Outsourcing company Mitie saw its shares slump more than 20 per cent on Monday after it issued its second profit warning in two months in a further sign that Brexit is hurting the UK’s services industry.

Mitie predicted full-year earnings will be below management’s previous expectations. Its half-year results revealed a £100m loss, compared with a £45m profit a year earlier, which it blamed on “changing market conditions”. 

The company also put its healthcare unit “under strategic review” and said it will pull out of the home healthcare market, which provides carers for people suffering conditions such as dementia. The move will cost £107m. The company’s shares dropped as much as 21 per cent on the news, before recovering some of the losses.

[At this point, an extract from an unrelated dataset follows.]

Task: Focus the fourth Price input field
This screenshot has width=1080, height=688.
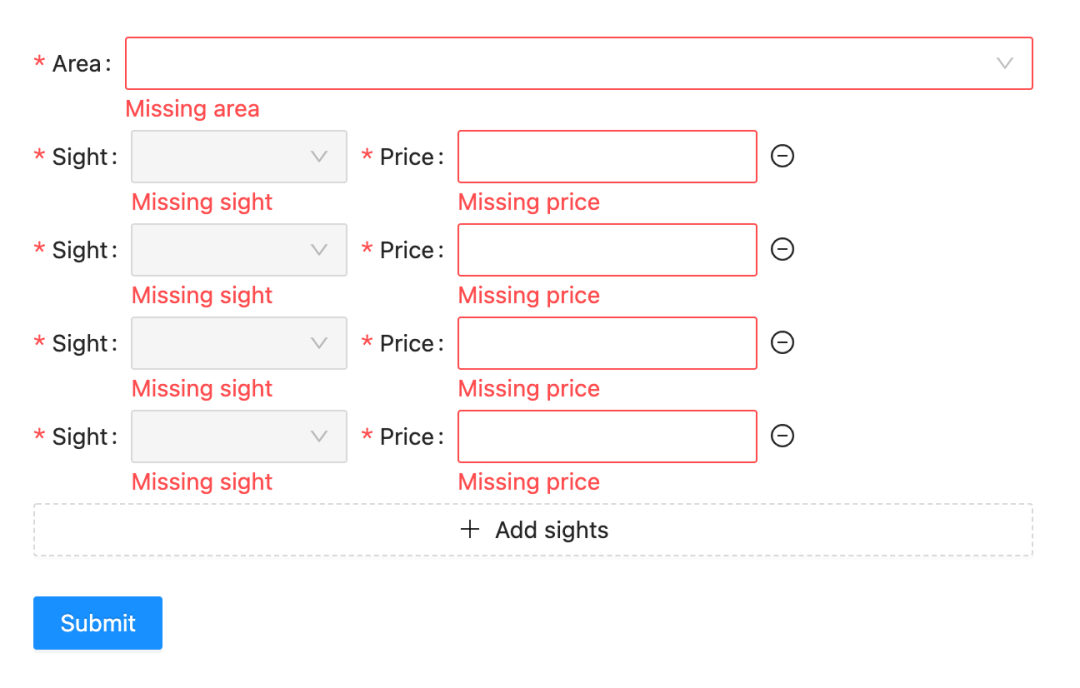Action: click(607, 437)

Chief executive Ruby McGregor-Smith said the first half of the year had been “difficult”.

“Second half performance is expected to improve with our new operating model as we adapt to market conditions,” she said.

But the company warned: “Due to ongoing market uncertainties, underlying earnings for [the full year] are expected to be below management's previous expectations.”

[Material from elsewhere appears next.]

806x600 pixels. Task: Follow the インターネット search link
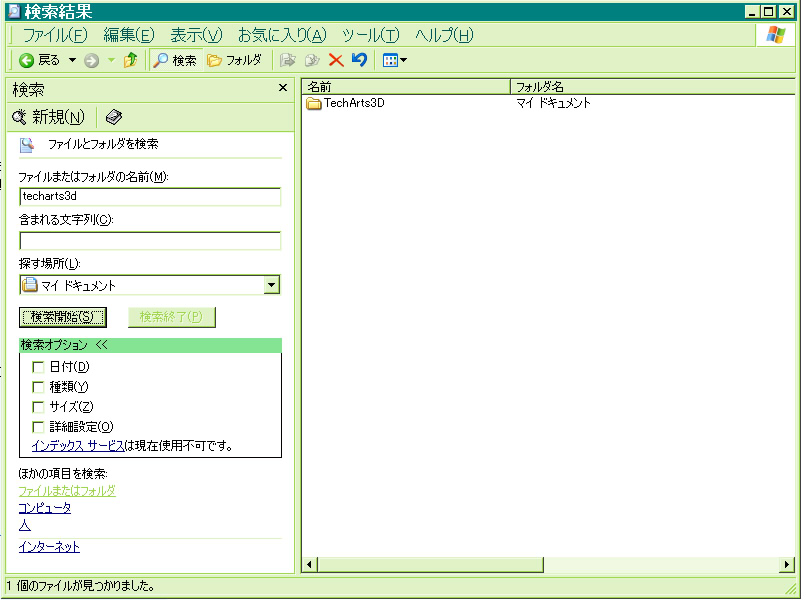(49, 547)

Mitie is facing higher labour costs following the introduction of the Government's National Living Wage in April, as well as reduced confidence in its customers’ businesses. The company blamed its bleak forecast on lower levels of higher-margin project work and reduced discretionary spending by clients.

“Performance has been impacted by uncertainty around the referendum,” Mitie said.

However, it did say it had secured some new contracts and so an “improved performance is expected in the second half of the year”.

Some analysts said Mitie has exaggerated the impact of the referendum. “I think their costs are out of sync and their margins have always been very high relative to other people and that's the issue,” Howard Seymour of Numis Securities told Reuters. “The market is not good, but it's not [bad] to the same degree that [Mitie are] saying by any stretch of imagination.”